To cis women, I think this sometimes can look a bit like ‘nit picking’. “Of course trans women can come”, we sometimes think. “After all, it says ‘all women’. Why wouldn’t that include trans women?”. I’ve thought that myself in the past. But, for me, that response comes from a place of privilege. We think it’s not an issue only because *it’s not an issue we have to worry about* (which is almost the defnintion of privilege). We’ve never have to think about what it might be like to be at an march or a conference or a feminist group meeting and suddenly be made to feel unwelcome or unsafe because of transphobia. We’ve never had to put up with conversations about horrific rapes and murders of our sisters being derailed into debates as to the validity of our existence. We’ve never had to feel the slap-in-the-face of events signed “women-born-women only”. We don’t bang our heads against the wall time and time again trying to bring this point home to people.

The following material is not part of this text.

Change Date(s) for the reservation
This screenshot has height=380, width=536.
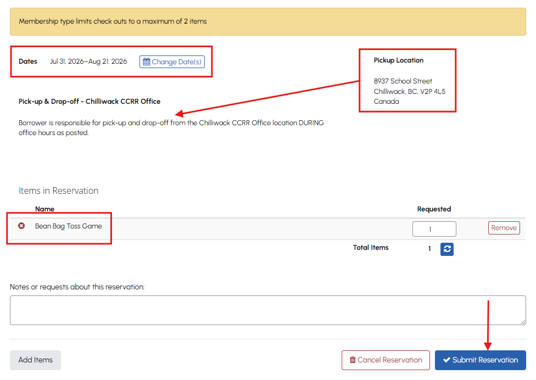click(172, 62)
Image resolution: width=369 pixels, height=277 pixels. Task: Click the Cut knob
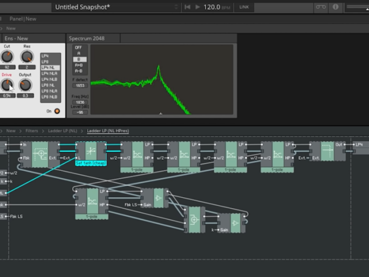pyautogui.click(x=7, y=57)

I’m not singling MWR out, although the fact that their march is this weekend was obviously the catalyst for this post. It’s worth noting that the website for Feminism in London 2010 makes no mention of trans-inclusion despite still saying that some workshops may be women only . And the the flyers for Reclaim the Night London 2010 are already designed and in circulation, and *still* say “women-only” without further clarification. This is despite our discussions with the organisers of both events last year (linked above), and their protests that they couldn’t change anything so close to the event. That can hardly be the excuse this time, although when we raise it closer to the time I’m sure they’ll say the same again. It just goes to show how seriously they take it, I guess, and I find it incredibly disappointing. WHAT is so hard about adding the words “self-defined” to their websites, posters and flyers? There can be no claim to ignorance or misunderstanding about the importance of doing so, we’ve had this discussion over and over now. There seem to be only two plausible conclusions from all of this: either the cis women organising these high profile feminist events would really rather trans women didn’t come to “women only” events but are aware that they’ll face a backlash if they say so; or they *simply don’t care enough* about the issue to make sure trans women know without doubt that they are welcome.
This isn’t the case for all feminst events by any means. Bristol Reclaim the Night, as just one recent example, has made trans-inclusion explicit in their publicity. But more of them need to do better, and the worst offenders seem to be the highest profile. It’s not my place to speak for trans women, but I think it’s incumbent upon all cis feminists to step up the pressure on the organisers of major events to try to change this situation. We need trans women in our movement. They have unique perspectives to bring to the table and their disproportionate suffering of male violence means they should be front and centre in our efforts to overthrow it.
Please note that I write this as an individual, not as a representative of The F-Word bloggers’ collective. Actually this is always the case unless we explicitly state otherwise. This shouldn’t be taken as an indication that the rest of the bloggers either agree or disagree with the way in which I’ve voiced my opinions, just that it takes us a long time to collaboratively write a post, and we haven’t had time to do that (we were waiting to see if MWR would update their website, but so far they haven’t). Comments are open but please note they will be strictly moderated in line with our comments policy, including our statement on transphobia and cissexism
Image of MWR 2009 March by Catherine Redfern, shared under a creative commons license (although I’m sure she wouldn’t mind us using it anyway!)